The International Security Assistance Force took a civilian-first approach to Operation Moshtarak, dropping leaflets warning of a coming fight and scheduling shuras , or tribal gatherings, to build trust in the community - all before a shot was fired. When soldiers did arrive, half were from the Afghan National Army.

That strategy isn't without its flaws. Coalition forces are being slowed in Marjah by a vast network of makeshift bombs, planted during the weeks of warning. Nevertheless, Gen. King said a Kandahar offensive will likely follow the same publicity strategy, to build trust and urge civilians and Taliban alike to leave.

ISAF will again face the ugly task of fighting Taliban amid a civilian population. In Marjah, coalition soldiers have complained that Taliban fighters are taking shelter among civilians, preventing coalition soldiers from firing at them.

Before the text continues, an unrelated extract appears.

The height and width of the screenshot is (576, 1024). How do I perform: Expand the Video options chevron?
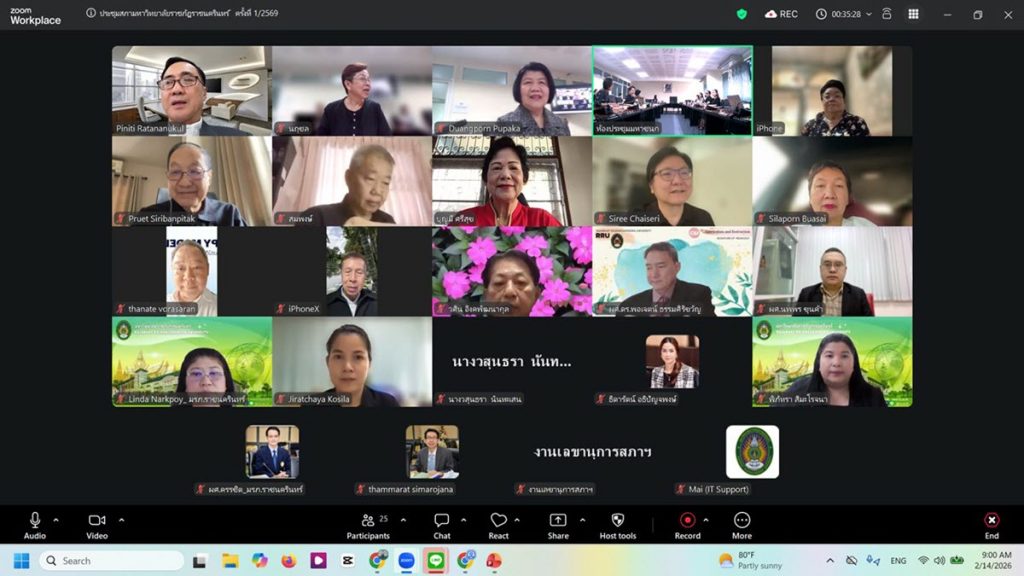pyautogui.click(x=122, y=519)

Operation Moshtarak and the looming Kandahar offensive were made possible by a surge of American troops into the country. Gen. King is awaiting the "troop density" provided by the imminent arrival of the 101st Airborne's second brigade into Kandahar. Asked whether a Kandahar attack would be on the same scale as the 15,000 troops involved in Moshtarak, itself considered one of the war's biggest offensives, Gen. King said that in "broad strokes" it would.

"There's a lot of moving bits to this," he said. "It's going to be an extremely busy summer."

The attack will "springboard" off of the "tremendous" work done by Canada and others so far in Kandahar, he said. The mission will target areas in western Panjwai and Zhari districts, among others currently considered "no-go zones," he said.

Canadian Brigadier-General Daniel Ménard, commander of the coalition's Task Force Kandahar, has said four key, but unpublicized, areas will be targeted in a summer attack built to "break the back" of the Taliban.

Mr. Wesa said his office is already beginning preparations about the logistics of bringing government to formerly Taliban-controlled areas secured by a Kandahar push. A similar move was taken in Marjah, where ISAF commander Stanley McChrystal's so-called "government in a box" approach has seen police and civil servants stream in directly behind troops.

"It is all done within a context that is designed to build and hold a security zone so the governance can take effect, and so the government of Afghanistan can extend its authority to protect the people," Gen. King said.

"It has been said, and I firmly believe this, that there is no military solution to Afghanistan. It is not until you get the government and the governance … in place to support the people in a way that they want to be governed that you have a lasting and enduring effect. … It sounds almost Kennedyesque with some of the phrases, but I've got to tell you - it's the way it is. You've got to connect with the people."

Paul Fishstein, the former director of the Afghanistan Research and Evaluation Unit in Kabul, said it was too early to say wheth Operation Moshtarak, and, as such, any Kandahar attack, will win the hearts of the people and succeed in implementing government - a task in which countless other previous attacks have failed.

"We all know that over the last several years there have been many operations which have expelled insurgents from an area, but the real key is what happens afterwards," Mr. Fishstein, now a fellow of Harvard University's Belfer Center for Science and International Affairs and Carr Center for Human Rights Policy, said in an e-mail.

"It will be important that whatever is inside that [government in a]box be able to connect with the local population in a positive, meaningful way."